Namun memang diakui ia seorang yang teliti atau jelimet. Semua proposal atau
laporan yang bawa kepadanya akan kembali dengan coretan merah. Demikian pula soal
rupiah, harus jelas betul untuk apanya dan manfaatnya. Namun kalau sudah jelas,
biasanya lancer-lancar saja. Suatu ketika ada pengurus Sie Pewartaan di paroki
hendak mengadakan rekoleksi untuk umat. Begitu sibuknya ia mempersiapkan segala
sesuatunya, namun lupa mengajukan proposal anggaran. Hal itu disadarinya
menjelang pelaksanaan, padahal proposal seharusnya diserahkan 2 minggu
sebelumnya. Namun Pastor Leo ternyata memahami situasinya, serasa lepas dari
tekanan besar tentunya mendapat tanggapan demikian.[9]
Bukti lain
dari kebaikan hatinya adalah perhatiannya yang penuh pada karyawan. Ada
tunjangan kesehatan, pendidikan hingga perguruan tinggi, bahkan cicilan rumah.[10]
Tidak saja
dikenal memiliki kepribadin luwes di kalangan umat, bagi kegiatan Oikumene dan
tokoh Islam, ia juga sangat ramah dan perhatian. Ia bersahabat baik dengan
tokoh muslim yang mengaku pemimpin masjid paling fundamentalis di Bandung.[11]
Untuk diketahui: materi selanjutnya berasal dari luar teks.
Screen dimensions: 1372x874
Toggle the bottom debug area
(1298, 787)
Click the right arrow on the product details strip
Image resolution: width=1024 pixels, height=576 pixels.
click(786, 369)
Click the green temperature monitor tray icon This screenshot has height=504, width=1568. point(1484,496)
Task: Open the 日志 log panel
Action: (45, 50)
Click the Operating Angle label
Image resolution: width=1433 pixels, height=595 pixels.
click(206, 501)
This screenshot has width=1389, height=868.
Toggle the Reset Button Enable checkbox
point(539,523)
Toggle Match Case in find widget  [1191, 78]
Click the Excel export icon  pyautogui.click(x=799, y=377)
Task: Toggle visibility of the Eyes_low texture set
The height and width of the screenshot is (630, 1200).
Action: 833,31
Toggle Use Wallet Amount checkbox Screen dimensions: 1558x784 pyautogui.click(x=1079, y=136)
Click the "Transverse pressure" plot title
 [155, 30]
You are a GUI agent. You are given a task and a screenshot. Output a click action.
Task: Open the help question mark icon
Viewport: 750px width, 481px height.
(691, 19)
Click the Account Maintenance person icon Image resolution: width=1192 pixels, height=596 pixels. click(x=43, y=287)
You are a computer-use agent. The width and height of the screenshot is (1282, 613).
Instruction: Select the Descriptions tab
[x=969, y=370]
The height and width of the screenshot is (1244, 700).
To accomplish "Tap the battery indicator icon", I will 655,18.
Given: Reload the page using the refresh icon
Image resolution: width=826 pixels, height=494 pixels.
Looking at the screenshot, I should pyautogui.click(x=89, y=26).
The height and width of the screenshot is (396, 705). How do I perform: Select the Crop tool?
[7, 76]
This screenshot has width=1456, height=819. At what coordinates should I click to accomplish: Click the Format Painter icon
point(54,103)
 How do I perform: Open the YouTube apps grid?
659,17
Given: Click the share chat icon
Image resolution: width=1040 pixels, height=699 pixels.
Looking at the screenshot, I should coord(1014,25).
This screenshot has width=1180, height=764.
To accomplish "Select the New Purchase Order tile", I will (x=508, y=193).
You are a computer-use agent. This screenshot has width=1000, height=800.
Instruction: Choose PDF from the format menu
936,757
Bukan saja dengannya namun dengan semua anggota keluarganya, sehingga Pastor
Leo turun hadir dalam pernikahan anaknya di aula Pusat Dakwa Islam.
Demikian pula
dengan gereja Kristen Protestan. Ia malah pernah diundang untuk memberikan
retreat bagi jemaat GKI Jawa Tengah di Lembang. Wajahnya tidak asing bagi banyak
orang, karena rupanya ia disebut mirip Pangeran Charles dari Inggris. GKI
melanjutkan persahabat mereka dengan mengundang Pastor Leo memberikan ceramah
di acara Konven Pendeta GKI Sinode Wilayah Jawa Tengah, waktu datang Bersama Paston
Anton Bunjamin (sebelum jadi uskup). Kusen pintu dan jendela pun disentuhnya
untuk mengetahui ketebalan debunya.[12]
Ia adalah
pastor kesukaan umat, terutama tentu saja ibu-ibu. Usai misa ia selalu
menyematkan diri untuk bersalaman dengan umat depan gereja. Langkahnya ringan
namun sering tidak terdengar. Suatu ketika ada karyawan yang sedang merokok di Gudang,
tau-tau Pastor Leo sudah ada di belakangnya. Ia kena teguran ketika itu. Namun
Pastor Leo gambang mengampuni. Karywan tersebut diangkat dari tukang
bersih-bersih, pindah jadi Koster Katedral. Soal kebersihan, ia betul-betul
perhatikan.
Di usia 78
tahun dan 50 tahun imamat Pastor Leo tetap bugar. Ia sangat disiplin dalam jadwal
olah raga. Dua kali seminggu ia berenang, lalu jalan santai dan bersepeda
keliling katedral. Seimbang dengan kehidupan doanya yang juga teratur.
Tetap Sehat dan
Gembira Pasto Leo.
[1] Hal. 59
[2] Tampaknya ia memiliki banyak
kenangan istimewa di tempat ini, sehingga Ketika mendiami rumah pertamanya di
Van Deventer, ia merasa kembali ke St Agatha.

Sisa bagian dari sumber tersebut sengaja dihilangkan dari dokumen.